La situation des autochtones au Canada - notamment leur relation avec la police - empêche d'exclure que certains d'entre eux puissent devenir des réfugiés à l'étranger, a écrit un juge québécois de la Cour fédérale dans une décision récente.

Ce n'est pas seulement dans de lointains pays du tiers-monde que des individus ne reçoivent pas une protection adéquate de l'État, a souligné le juge Sébastien Grammond, récemment nommé à la magistrature après une carrière de professeur de droit.

Il ne faut pas « présum[er] que des événements ayant lieu au Canada ne pourraient jamais constituer le fondement d'une demande d'asile dans un autre pays », a écrit le juge Grammond dans une décision dont la traduction française vient d'être publiée.

« [On ne doit] pas banaliser la situation des peuples autochtones ni présumer qu'une protection adéquate leur est toujours accordée. »

- Le juge Sébastien Grammond

Sébastien Grammond se penchait sur l'appel d'une petite Hongroise de 8 ans, d'origine rom et chinoise, qui demandait le statut de réfugié au Canada. Sa mère a fait valoir qu'elle avait été victime d'agressions sexuelles commises par son père, mais que la police locale avait négligé de faire enquête pour des raisons racistes.

En refusant sa demande, le commissaire à l'immigration Pasquale A. Fiorino, de Toronto, avait déterminé que la protection offerte par l'État à ses citoyens (notamment ceux issus de populations minoritaires comme les Roms) n'avait pas à être parfaite.

« Je suis certain que plusieurs membres des Premières Nations du Canada citeraient facilement des attitudes discriminatoires à leur égard dans notre propre pays. C'est peut-être vrai », a écrit le décideur en faisant une liste d'événements où des policiers canadiens ont dérapé. « Cependant, cela ne signifie pas que le Canada ne procure pas de protection aux membres de ses Premières Nations.
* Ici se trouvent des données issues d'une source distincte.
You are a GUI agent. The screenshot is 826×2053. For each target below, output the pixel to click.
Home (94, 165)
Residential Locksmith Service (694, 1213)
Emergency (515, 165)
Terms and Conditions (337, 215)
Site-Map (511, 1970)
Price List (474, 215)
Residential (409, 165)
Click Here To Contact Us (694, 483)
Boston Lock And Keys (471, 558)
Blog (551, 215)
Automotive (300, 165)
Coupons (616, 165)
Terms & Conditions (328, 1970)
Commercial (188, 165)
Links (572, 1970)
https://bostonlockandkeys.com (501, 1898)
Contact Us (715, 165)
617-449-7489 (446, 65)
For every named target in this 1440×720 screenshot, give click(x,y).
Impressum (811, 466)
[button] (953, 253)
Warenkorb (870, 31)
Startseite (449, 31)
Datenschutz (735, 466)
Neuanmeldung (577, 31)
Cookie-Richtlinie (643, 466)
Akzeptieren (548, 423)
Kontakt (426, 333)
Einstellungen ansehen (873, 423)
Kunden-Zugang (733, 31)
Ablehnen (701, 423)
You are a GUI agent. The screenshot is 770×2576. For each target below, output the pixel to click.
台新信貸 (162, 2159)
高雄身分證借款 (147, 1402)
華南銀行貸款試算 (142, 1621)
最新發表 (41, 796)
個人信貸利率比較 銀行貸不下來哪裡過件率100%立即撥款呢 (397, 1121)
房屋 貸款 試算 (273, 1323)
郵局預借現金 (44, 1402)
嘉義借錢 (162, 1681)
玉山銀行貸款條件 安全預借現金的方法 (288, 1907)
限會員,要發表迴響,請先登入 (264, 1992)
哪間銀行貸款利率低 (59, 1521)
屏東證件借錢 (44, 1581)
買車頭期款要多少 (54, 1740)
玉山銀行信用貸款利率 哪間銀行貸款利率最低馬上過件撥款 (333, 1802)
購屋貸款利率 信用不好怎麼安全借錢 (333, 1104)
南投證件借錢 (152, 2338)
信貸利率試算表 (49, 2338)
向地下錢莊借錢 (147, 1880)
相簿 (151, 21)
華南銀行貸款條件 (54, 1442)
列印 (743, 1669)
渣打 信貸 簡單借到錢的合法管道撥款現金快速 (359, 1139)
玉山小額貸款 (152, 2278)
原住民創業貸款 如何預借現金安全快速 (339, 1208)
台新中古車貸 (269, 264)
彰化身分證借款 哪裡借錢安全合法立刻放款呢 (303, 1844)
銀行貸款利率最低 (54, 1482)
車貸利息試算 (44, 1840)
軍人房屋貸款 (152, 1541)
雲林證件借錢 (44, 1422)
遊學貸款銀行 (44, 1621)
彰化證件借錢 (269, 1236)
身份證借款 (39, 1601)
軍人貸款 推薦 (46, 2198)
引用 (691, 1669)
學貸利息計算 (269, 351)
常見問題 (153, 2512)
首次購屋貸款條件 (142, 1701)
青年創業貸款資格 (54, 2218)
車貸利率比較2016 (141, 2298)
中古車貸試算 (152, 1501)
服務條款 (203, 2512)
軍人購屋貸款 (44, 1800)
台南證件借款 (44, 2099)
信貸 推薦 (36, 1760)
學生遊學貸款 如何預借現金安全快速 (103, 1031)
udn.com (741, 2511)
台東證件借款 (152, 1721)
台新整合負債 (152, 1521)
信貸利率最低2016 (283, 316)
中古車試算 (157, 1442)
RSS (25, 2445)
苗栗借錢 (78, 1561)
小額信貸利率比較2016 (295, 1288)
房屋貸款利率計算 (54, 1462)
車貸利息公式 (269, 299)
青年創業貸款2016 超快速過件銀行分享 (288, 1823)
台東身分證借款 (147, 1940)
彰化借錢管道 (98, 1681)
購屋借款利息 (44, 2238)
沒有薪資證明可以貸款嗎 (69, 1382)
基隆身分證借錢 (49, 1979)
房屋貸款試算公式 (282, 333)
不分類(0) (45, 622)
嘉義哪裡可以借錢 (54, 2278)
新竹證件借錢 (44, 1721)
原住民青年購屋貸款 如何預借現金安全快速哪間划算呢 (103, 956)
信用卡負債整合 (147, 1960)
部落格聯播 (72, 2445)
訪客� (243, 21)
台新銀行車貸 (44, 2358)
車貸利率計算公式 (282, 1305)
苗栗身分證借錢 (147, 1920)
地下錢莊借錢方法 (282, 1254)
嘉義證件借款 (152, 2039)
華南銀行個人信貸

Tout comme la Hongrie. » Il a refusé la demande de la fillette.

« TROUBLANT »

La Cour fédérale qualifie ce passage de « particulièrement troublant ». « Les préoccupations actuelles en ce qui concerne la relation entre les peuples autochtones et la police sont à un point où les gouvernements fédéral, provinciaux et territoriaux ont lancé une enquête publique », continue le juge Grammond, qui était notamment spécialiste du droit constitutionnel et du droit autochtone durant sa carrière de professeur.

Une recherche montre que le commissaire Pasquale A. Fiorino a débouté au moins une douzaine de demandeurs du statut de réfugié en se basant sur le même paragraphe, mot pour mot. Une enquête du Toronto Star de 2011 affirmait qu'il faisait partie des trois commissaires donnant le moins souvent raison aux demandeurs du statut de réfugié, sur les 150 décideurs que compte le pays.

« Un autochtone pourrait aller en France et demander l'asile politique en disant que le Canada ne le protège pas. Ce n'est pas parce que l'ensemble des autochtones canadiens ne sont pas tués à tous les coins de rue qu'il n'a pas besoin de protection. »

- Jean-Sébastien Boudreault, président de l'Association québécoise des avocats et avocates en droit de l'immigration

M. Boudreault ne s'est toutefois pas prononcé sur les chances qu'une telle demande soit acceptée.

« Il ne faut pas fermer la porte à ça, mais à ma connaissance, ça n'a jamais été évalué », a-t-il ajouté.

L'Assemblée des Premières Nations du Québec-Labrador n'a pas souhaité commenter cette décision.

L'avocate de la jeune fille, Me Maureen Silcoff, a dit ne pas pouvoir discuter publiquement du dossier parce que sa cliente est mineure.